[Saved entries]
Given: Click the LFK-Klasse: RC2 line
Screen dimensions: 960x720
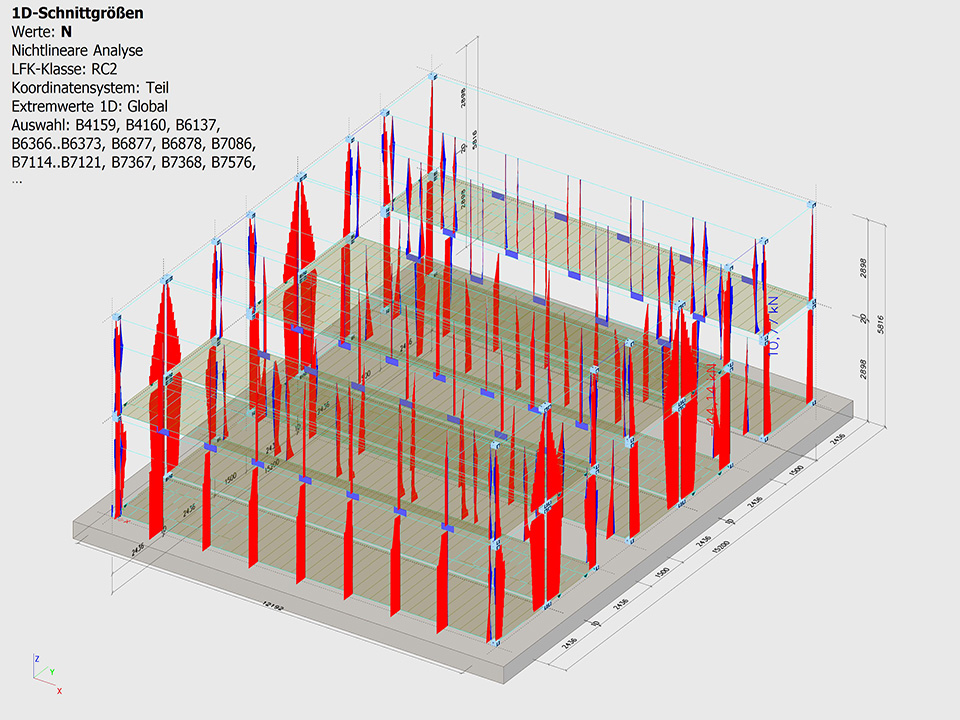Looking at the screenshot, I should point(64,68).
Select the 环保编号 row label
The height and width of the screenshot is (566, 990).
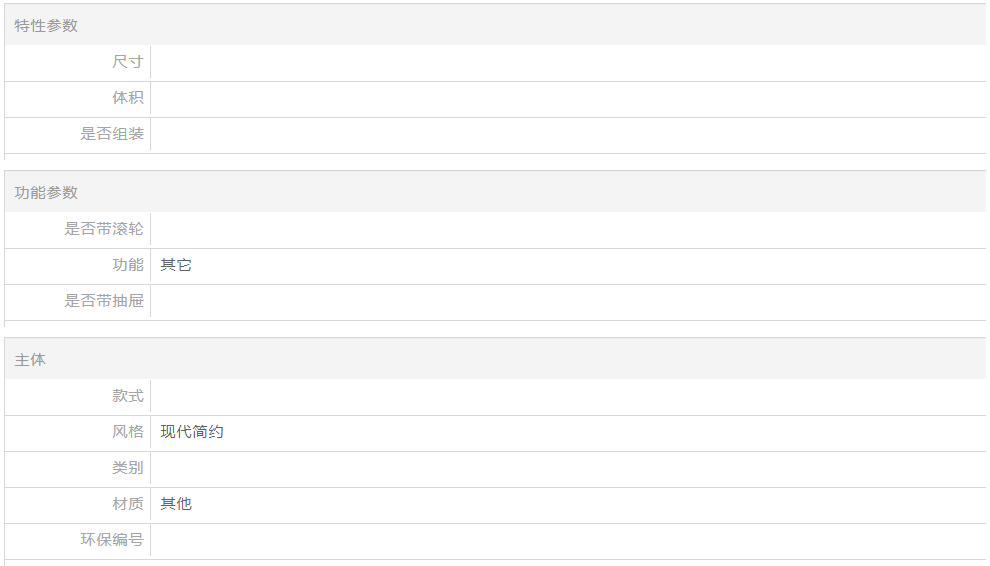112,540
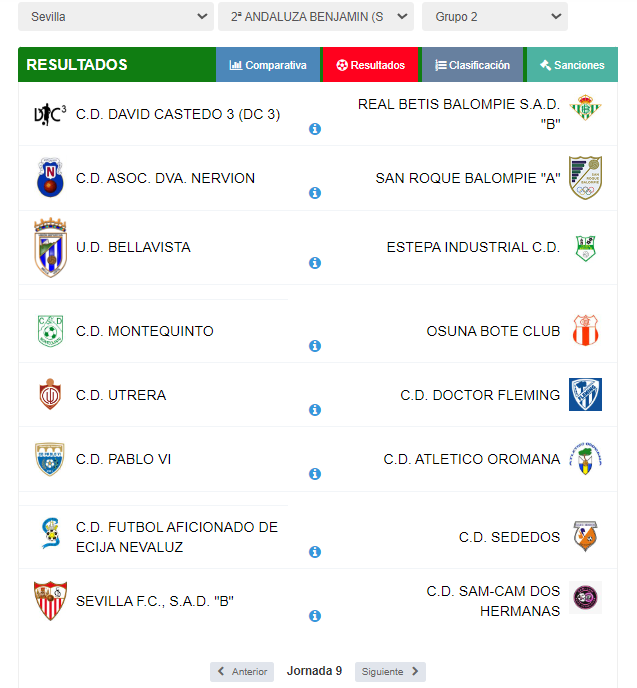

--

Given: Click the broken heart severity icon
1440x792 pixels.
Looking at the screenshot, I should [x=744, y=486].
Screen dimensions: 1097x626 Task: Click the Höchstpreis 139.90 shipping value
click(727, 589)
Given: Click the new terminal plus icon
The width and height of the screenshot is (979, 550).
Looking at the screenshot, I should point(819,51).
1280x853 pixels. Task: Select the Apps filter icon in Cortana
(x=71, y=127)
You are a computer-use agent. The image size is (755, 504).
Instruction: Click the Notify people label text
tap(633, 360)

• **Task details**
Will you return exactly the lines above from the one with "Given: Click the broken heart severity icon" down to the one with "Given: Click the new terminal plus icon", counting both as part of the range?

• **Solution to the exercise**
Given: Click the broken heart severity icon
1440x792 pixels.
Looking at the screenshot, I should [x=744, y=486].
Screen dimensions: 1097x626 Task: Click the Höchstpreis 139.90 shipping value
click(727, 589)
Given: Click the new terminal plus icon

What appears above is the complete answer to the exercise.